June Mills, 96, arriving at Liverpool Crown Court in August where she pleaded guilty to causing death by dangerous driving

Neil Colquhoun, 28, (above) was killed in 2011 when Dr Turner Waddell, 89, crashed into his Vauxhall Vectra after failing an eye test
Craig Delahaye, of the National Accident Helpline, said ‘pointing the finger’ at certain groups of people doesn’t solve the problem.
He told MailOnline: ‘Drivers shouldn’t be banished from the roads solely because of their age – this is not what makes someone unsafe to drive.’
Mr Delahaye cited eyesight problems, mobility issues, certain medications and a ‘lack of understanding of the current rules of the road’ as examples of what poses risk to other road users.
He added: ‘Instead of pointing the finger in these situations, we should instead endeavour to educate and support eachother to enable the rules to be understood and the roads to be safer for everyone.’
Dennis Reed, director of over-60s representative body, Silver Voices, told MailOnline that any notion of introducing policies to enforce policies of ‘age discrimination’ would be met with uproar.

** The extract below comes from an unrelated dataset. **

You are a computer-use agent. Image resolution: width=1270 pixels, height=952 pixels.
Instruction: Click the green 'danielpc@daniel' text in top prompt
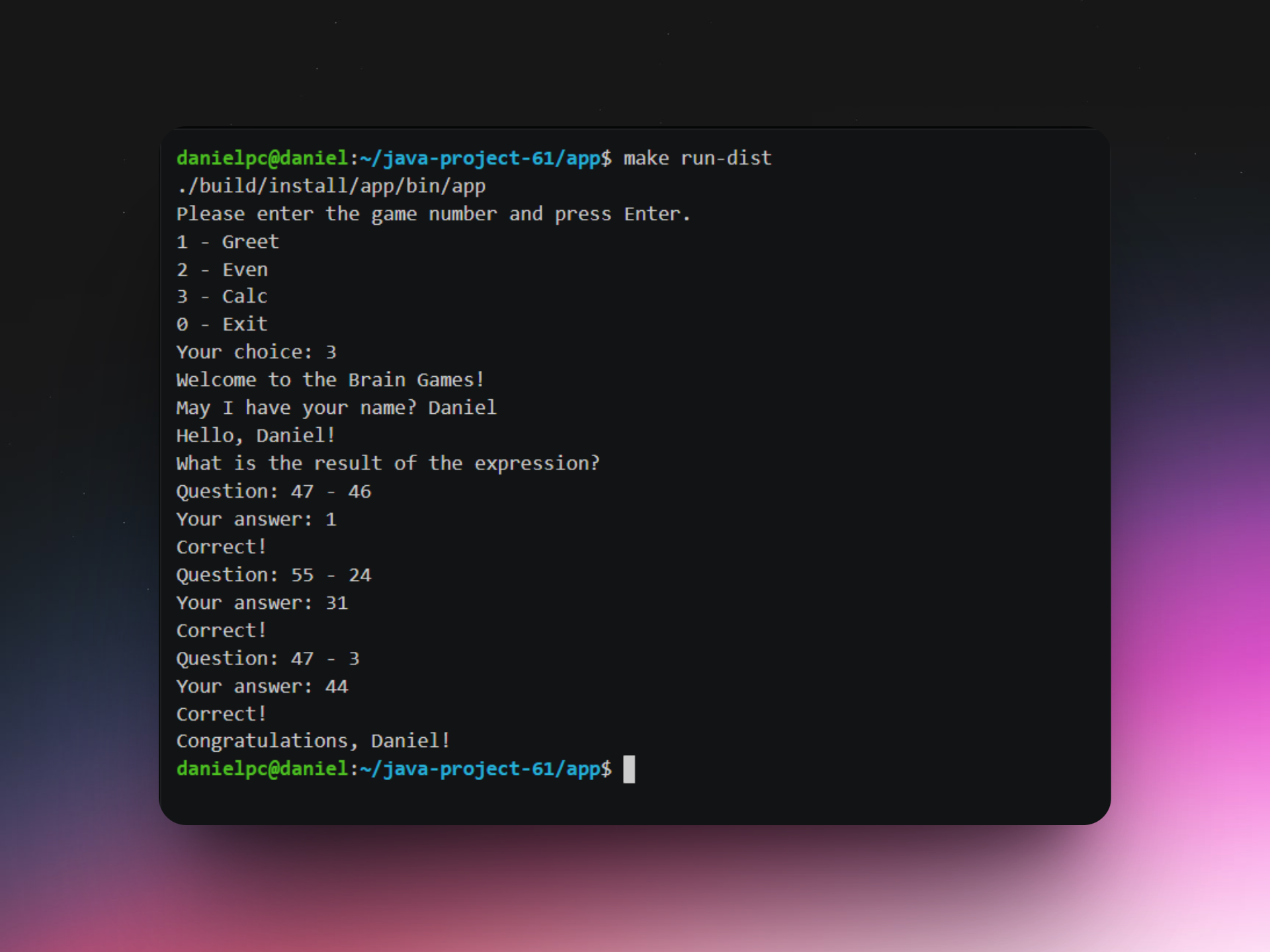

He said: ‘It’s completely unreasonable to pick an arbitrary age to make people re-do a test – someone aged 83 may have the eyesight of an eagle, while someone in their 50s might have significant vision problems.
‘Older people would say that their free tv licenses were taken, then their winter fuel payments and now driving licenses? There would be protests like we’ve never seen before.’
But Sarah Vaughan, founder of motor insurer specialist Angelica Solutions and former transport safety consultant to Parliament, told MailOnline that everyone, including the elderly, should be made to re-test and upskill.
She said: ‘License renewal is more about paperwork than safety.
‘All drivers should undergo regular training or retesting to enhance road safety.
‘Focusing solely on age overlooks the broader issue of maintaining driving competence over time.
‘It’s concerning that someone can pass their driving test at 17 and potentially drive for decades without any requirement to update their skills.’